– В графе «Адрес проживания» вы указали «улицы, по которым гулял Пушкин». Я правильно понимаю, что вы не имеете постоянного места проживания?
– Отчего же? Имею. Но в паспорт такое не пишут. Меня в моем дворе все знают, пускают в парадную. Знают же, что я чистоплотный.
– Но вы подтвердили, что у вас диабет первого типа.
Бездомный пожал плечами и заверил нас, что следит за своим здоровьем, а инсулин получает бесплатно в районной поликлинике.
– Мне его участковая выдает. Хорошая женщина. Еще бабку мою лечила. Правда та померла. Эх.
На предложение заполнить анкету отреагировал с энтузиазмом. Первые строчки бездомный нацарапал, кривя руку, как первоклассник, но быстро приноровился.
Надеюсь, что у нас еще будет возможность выбора между кандидатами, но Борис Михайлович свое согласие дал. Не знаю, насколько можно верить указанной им информации в графе «Вредные привычки». На уточняющий вопрос ответил, что не пьет и не курит, так как у него нет денег. И это звучит логично. Но где-то же все алкаши находят выпивку, хоть и не работают. Иначе как бы они были алкашами? Хотя Саню это, кажется, мало волновало.
– Как он умудряется не работать всю жизнь? Нет, я понимаю – ничего не делать, потягивая коктейли, где-нибудь на острове, где все время солнце и тепло, когда ты можешь себе это позволить. Да даже если не можешь. Там и бомжом можно быть. Но в Питере?
– Какая разница где, чем бы ты на острове целыми днями занимался? От потягивания коктейлей на лежанке у тебя образовались бы пролежни. Устал бы ничего не делать. Я бы с ума сошел.
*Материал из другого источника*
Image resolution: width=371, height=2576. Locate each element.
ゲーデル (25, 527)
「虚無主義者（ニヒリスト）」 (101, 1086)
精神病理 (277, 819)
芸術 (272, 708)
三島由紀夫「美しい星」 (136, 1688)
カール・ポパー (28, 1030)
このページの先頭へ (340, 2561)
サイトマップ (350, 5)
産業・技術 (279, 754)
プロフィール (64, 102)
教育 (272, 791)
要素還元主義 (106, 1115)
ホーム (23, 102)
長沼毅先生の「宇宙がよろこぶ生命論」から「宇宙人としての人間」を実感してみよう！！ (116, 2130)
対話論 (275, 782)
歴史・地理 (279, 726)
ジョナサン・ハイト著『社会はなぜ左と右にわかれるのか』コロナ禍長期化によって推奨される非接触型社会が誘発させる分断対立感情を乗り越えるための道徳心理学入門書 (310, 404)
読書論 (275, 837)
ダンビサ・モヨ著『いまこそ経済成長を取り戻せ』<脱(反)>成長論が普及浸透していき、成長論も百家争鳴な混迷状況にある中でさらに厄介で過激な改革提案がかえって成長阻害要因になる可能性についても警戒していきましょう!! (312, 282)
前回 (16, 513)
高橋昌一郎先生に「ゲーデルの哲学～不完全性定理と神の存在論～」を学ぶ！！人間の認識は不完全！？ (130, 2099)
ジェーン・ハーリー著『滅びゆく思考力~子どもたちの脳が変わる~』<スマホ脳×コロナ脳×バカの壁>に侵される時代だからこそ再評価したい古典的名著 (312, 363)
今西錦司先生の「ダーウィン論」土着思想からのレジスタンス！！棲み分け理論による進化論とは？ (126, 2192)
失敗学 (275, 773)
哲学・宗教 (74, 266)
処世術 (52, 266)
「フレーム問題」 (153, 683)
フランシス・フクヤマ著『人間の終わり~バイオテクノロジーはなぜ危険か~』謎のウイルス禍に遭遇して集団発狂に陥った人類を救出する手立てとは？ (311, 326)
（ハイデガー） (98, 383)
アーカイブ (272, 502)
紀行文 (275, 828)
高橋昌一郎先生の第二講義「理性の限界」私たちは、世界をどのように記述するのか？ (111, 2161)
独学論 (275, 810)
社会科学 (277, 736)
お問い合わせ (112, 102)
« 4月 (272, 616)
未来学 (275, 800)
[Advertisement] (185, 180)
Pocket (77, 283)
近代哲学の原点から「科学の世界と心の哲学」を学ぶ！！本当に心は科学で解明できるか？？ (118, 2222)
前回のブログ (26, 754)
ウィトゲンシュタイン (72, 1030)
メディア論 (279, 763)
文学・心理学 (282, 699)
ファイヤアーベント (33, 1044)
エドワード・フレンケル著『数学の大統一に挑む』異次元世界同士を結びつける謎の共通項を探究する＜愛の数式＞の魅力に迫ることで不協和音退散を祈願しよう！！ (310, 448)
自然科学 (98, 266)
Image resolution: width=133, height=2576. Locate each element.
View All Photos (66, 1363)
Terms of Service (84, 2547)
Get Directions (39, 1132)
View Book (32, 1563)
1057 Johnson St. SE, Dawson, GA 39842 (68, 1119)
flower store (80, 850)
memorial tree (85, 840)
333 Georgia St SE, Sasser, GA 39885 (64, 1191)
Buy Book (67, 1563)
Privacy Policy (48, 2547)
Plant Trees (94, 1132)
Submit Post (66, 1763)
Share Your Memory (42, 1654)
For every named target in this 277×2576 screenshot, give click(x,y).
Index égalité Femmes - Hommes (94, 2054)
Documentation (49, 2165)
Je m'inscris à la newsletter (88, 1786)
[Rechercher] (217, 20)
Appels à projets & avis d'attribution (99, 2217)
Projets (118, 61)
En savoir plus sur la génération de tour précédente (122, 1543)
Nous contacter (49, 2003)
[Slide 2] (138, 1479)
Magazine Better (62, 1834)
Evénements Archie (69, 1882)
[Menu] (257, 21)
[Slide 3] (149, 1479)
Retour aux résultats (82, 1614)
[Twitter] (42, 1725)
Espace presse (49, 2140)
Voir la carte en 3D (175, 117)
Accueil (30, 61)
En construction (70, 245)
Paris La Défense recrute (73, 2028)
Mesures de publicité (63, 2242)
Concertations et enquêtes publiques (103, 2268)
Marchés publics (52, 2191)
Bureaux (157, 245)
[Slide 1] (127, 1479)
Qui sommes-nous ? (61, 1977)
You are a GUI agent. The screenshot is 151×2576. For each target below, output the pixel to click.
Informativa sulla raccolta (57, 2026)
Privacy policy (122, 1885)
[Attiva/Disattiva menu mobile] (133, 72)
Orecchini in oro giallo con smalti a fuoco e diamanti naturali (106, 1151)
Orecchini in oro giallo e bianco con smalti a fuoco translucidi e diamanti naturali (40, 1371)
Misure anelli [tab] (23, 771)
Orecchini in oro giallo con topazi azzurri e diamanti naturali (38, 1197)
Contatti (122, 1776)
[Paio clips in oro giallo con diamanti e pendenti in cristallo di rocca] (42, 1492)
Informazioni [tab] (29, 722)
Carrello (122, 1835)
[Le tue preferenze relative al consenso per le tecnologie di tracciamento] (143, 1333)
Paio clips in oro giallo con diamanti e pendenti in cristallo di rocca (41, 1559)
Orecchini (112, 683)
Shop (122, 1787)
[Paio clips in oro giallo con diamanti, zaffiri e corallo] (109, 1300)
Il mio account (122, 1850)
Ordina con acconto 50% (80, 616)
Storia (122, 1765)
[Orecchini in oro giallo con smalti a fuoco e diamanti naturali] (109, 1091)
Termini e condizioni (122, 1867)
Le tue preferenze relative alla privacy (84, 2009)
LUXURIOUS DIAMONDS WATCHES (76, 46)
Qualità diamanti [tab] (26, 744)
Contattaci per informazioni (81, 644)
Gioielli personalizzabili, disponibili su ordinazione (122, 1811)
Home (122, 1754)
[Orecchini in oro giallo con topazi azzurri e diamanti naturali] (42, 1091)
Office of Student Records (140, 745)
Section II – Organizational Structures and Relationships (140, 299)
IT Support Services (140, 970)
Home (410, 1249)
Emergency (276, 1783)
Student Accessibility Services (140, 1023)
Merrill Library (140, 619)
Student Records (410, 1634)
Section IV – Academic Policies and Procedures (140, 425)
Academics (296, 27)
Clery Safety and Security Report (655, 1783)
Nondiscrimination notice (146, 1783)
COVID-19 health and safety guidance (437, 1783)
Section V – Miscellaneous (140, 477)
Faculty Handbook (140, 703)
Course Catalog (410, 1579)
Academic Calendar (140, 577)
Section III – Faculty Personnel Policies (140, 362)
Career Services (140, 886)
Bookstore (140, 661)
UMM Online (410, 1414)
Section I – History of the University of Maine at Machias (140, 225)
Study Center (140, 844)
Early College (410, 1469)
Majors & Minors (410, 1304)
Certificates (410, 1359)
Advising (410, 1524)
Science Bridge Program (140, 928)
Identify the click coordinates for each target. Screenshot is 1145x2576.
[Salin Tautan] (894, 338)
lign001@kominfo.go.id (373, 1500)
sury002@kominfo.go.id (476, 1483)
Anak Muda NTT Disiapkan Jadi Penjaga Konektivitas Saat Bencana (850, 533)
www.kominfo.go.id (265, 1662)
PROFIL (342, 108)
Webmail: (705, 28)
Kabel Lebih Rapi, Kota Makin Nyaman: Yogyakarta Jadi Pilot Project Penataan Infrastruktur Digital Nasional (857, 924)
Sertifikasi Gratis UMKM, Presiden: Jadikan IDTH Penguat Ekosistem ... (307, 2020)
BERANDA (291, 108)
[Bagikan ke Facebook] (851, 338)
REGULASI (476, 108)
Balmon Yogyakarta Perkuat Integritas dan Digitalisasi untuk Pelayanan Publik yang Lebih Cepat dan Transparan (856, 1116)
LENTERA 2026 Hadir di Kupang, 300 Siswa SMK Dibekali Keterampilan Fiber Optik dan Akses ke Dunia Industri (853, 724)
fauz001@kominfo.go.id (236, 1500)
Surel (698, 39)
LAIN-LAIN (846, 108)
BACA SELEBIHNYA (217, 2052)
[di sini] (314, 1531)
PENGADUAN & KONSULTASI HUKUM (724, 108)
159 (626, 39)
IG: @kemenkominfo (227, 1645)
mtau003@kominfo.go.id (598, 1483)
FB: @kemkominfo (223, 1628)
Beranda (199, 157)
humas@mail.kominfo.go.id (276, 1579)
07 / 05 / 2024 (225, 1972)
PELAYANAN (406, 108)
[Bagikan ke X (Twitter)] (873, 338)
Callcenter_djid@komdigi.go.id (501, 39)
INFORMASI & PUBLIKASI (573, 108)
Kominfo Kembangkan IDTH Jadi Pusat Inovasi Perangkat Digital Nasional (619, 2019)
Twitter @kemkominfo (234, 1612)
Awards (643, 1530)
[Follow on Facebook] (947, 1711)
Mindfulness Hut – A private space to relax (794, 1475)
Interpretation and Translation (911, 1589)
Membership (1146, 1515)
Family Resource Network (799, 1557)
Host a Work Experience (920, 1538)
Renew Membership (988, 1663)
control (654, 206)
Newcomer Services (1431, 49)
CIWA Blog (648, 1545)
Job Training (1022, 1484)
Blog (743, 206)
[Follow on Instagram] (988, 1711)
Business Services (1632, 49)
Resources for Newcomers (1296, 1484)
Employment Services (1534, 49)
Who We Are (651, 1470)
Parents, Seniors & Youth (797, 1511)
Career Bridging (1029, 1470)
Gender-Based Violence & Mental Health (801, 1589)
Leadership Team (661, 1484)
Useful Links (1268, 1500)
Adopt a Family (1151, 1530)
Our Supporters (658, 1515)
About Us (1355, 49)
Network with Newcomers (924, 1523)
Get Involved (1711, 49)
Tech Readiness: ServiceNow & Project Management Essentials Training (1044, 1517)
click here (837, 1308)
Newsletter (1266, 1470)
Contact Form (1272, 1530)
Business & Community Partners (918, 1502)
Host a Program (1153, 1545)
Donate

– Это потому, что ты жизнью наслаждаться не умеешь. Я бы что угодно сделал, чтобы получить такую жизнь. Жаль, не знаю что. Не работать на дядю, быть самому себе хозяином. А ты? Неужели хотел бы всю жизнь гнить тут? Работать много и за гроши, смотреть на эти унылые рожи? На улицу выйдешь – все страшное вокруг, будто фашисты только вчера блокаду сняли. Ты даже на мебель посмотри. Это что, две составленные школьные парты? За чем мы сидим? Ты мне скажи, как они тут оказались? Нет, нас, определенно, не ценят и не уважают. По крайней мере я его, уважения, не чувствую. Тут даже находиться неприятно. Неуважение во всем, что есть в этом здании. Неуважение даже не как к специалисту, а как к человеку. А ты вспомни, куда нас Миша водил. Вот там по-человечески работают. Все от людей и для людей сделано. В таком месте даже находиться приятно. Там бы я, может, и не захотел бы бездельничать всю жизнь. Черт, там все обставлено даже красивее, чем у меня дома. В их ординаторской я бы жил. А у нас если и сделают ремонт, как во втором корпусе, то «красиво» – это отваливающаяся лепнина, да колонны пенопластовые где ни попадя. И ты бы тут хотел работать всю жизнь?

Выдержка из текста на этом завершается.